The definition of a Y combinator in F# is
let rec y f x = f (y f) x
f expects to have as a first argument some continuation for the recursive subproblems.
Using the y f as a continuation, we see that f will be applied to successive calls as we can develop
let y f x = f (y f) x = f (f (y f)) x = f (f (f (y f))) x etc...
The problem is that, a priori, this scheme precludes using any tail call optimization : indeed, there might be some operation pending in the f’s, in which case we can’t just mutate the local stack frame associated with f.
So :
- on the one end, using the Y combinator require an explicit different continuation than the function itself.
- on the othe to apply TCO, we would like to have no operation pending in f and only call f itself.
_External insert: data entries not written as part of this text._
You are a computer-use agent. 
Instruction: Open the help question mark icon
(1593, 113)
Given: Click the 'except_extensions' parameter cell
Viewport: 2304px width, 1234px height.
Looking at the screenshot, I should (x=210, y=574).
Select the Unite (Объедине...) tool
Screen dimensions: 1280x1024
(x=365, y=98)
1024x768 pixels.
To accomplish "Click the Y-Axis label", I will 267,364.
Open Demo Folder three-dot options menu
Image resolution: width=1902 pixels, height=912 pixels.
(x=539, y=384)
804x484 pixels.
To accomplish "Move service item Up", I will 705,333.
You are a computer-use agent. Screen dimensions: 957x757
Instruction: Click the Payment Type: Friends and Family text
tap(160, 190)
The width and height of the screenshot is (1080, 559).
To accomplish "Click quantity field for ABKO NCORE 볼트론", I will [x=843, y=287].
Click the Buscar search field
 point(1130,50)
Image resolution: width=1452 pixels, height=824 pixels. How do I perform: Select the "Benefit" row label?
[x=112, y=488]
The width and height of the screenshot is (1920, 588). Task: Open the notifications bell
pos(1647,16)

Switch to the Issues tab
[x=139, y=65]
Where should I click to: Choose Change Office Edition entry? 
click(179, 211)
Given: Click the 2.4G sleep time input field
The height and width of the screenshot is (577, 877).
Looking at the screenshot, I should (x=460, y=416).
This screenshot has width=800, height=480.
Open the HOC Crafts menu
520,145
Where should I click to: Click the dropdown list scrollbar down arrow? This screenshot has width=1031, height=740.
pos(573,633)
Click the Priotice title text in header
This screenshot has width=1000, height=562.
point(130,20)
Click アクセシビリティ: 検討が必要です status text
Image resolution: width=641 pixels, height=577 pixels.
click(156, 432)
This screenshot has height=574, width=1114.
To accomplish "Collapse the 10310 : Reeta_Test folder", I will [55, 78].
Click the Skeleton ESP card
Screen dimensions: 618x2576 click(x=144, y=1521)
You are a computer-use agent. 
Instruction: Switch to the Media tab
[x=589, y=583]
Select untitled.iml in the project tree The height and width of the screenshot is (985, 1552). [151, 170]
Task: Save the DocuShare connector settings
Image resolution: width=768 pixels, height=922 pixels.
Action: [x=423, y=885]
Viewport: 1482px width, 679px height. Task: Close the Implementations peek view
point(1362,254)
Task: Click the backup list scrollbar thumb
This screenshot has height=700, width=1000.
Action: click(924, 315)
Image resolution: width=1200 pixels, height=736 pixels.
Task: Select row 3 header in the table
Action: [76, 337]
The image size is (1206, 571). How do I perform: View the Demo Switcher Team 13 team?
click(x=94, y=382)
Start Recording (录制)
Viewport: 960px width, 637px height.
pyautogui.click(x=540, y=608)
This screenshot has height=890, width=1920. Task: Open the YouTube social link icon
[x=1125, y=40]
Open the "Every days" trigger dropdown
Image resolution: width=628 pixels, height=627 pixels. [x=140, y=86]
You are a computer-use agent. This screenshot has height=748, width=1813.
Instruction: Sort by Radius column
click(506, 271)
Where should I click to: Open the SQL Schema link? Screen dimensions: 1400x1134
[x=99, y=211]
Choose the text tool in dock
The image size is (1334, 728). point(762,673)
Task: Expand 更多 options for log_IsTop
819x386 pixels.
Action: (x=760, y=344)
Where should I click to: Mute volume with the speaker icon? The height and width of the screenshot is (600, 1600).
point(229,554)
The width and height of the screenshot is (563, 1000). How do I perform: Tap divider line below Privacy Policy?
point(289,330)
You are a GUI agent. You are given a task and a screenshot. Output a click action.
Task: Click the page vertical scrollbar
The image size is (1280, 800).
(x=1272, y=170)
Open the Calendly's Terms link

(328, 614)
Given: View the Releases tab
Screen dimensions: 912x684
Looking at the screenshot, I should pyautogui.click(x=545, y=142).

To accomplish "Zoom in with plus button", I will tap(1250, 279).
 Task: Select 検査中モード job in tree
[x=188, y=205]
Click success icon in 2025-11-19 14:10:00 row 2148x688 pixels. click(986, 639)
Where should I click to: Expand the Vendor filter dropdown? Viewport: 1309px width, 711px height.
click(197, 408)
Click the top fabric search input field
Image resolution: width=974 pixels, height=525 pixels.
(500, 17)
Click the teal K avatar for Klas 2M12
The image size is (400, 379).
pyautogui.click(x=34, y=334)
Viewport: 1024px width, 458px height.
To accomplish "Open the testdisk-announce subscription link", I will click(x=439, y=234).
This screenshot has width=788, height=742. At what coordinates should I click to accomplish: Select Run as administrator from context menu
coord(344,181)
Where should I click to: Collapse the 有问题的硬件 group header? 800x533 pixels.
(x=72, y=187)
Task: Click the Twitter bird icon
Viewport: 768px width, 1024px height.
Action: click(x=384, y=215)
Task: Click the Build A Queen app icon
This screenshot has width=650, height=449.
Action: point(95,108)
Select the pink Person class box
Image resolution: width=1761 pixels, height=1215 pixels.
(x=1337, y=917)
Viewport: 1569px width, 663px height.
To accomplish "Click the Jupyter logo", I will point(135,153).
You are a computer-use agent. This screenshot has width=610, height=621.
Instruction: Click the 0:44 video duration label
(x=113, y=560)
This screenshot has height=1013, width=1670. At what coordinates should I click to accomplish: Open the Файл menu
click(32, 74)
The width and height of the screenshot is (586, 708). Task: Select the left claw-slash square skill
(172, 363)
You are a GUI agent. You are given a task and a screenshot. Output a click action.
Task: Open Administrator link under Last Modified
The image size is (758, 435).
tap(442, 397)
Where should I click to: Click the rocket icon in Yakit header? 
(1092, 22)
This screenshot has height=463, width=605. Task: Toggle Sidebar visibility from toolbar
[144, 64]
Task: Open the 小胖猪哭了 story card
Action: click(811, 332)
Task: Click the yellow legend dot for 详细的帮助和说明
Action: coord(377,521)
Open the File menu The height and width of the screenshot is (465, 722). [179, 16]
Do you know of any way in which those two could be reconciled ?
Like a Y with accumulator trick, or a Y with CPS trick ?
Or an argument proving that there is no way it can be done ?
4
Do you know of any way in which those two could be reconciled?
No, and with good reason, IMHO.
The Y-combinator is a theoretical construct and is only needed to make lambda calculus turing complete (remember, there are no loops in lambda calculus, nor do lambdas have names we could use for recursion).
As such, the Y combinator is truly fascinating.
But: Nobody actually uses the Y-combinator for actual recursion! (Except maybe for fun, to show that it really works.)
Tail-call optimization, OTOH, is, as the name says, an optimization. It adds nothing to the expresiveness of a language, it is only because of practical considerations like stack space and performance of recursive code that we care about it.
So your question is like: Is there hardware support for beta reduction? (Beta reduction is how lambda expressions are reduced, you know.) But no functional language (as far as I am aware of) compiles its source code to a representation of lambda expressions that will be beta reduced at runtime.
5
I’m not completely sure about this answer, but it is the best I could come up with.
The y combinator is inherently lazy, in strict languages the laziness must be manually added through extra lambdas.
let rec y f x = f (y f) x
Your definition looks like it requires laziness in order to terminate, or the (y f) argument would never finish evaluating and would have to evaluated whether or not f used it. TOC in a lazy context is more complicated, and furthermore the result of (y f) is repeated function composition without application with the x. I’m not sure this need take O(n) memory where n is the depth of the recursion, but I doubt you could achieve the same type of TOC as is possible with something like (switching to Haskell because I don’t actually know F#)
length acc [] = acc
length acc (a:b) = length (acc+1) b
If you aren’t aware of it already, the difference between foldl and foldl' in Haskell may shead some light on the situation. foldl is written as would be done in an eager language. But instead of being TOC’d, it is actually worse than foldr because the acculator stores a potentially enormous thunk that cannot be partially evaluated. (This is related to why both foldl and foldl’ do not work on infinite lists.) Thus in more recent versions of Haskell, foldl' was added which forces the evaluation of the accumulator each time the function recurs to ensure no enormous thunk is created. I am sure http://www.haskell.org/haskellwiki/Foldr_Foldl_Foldl%27 can explain this better than I.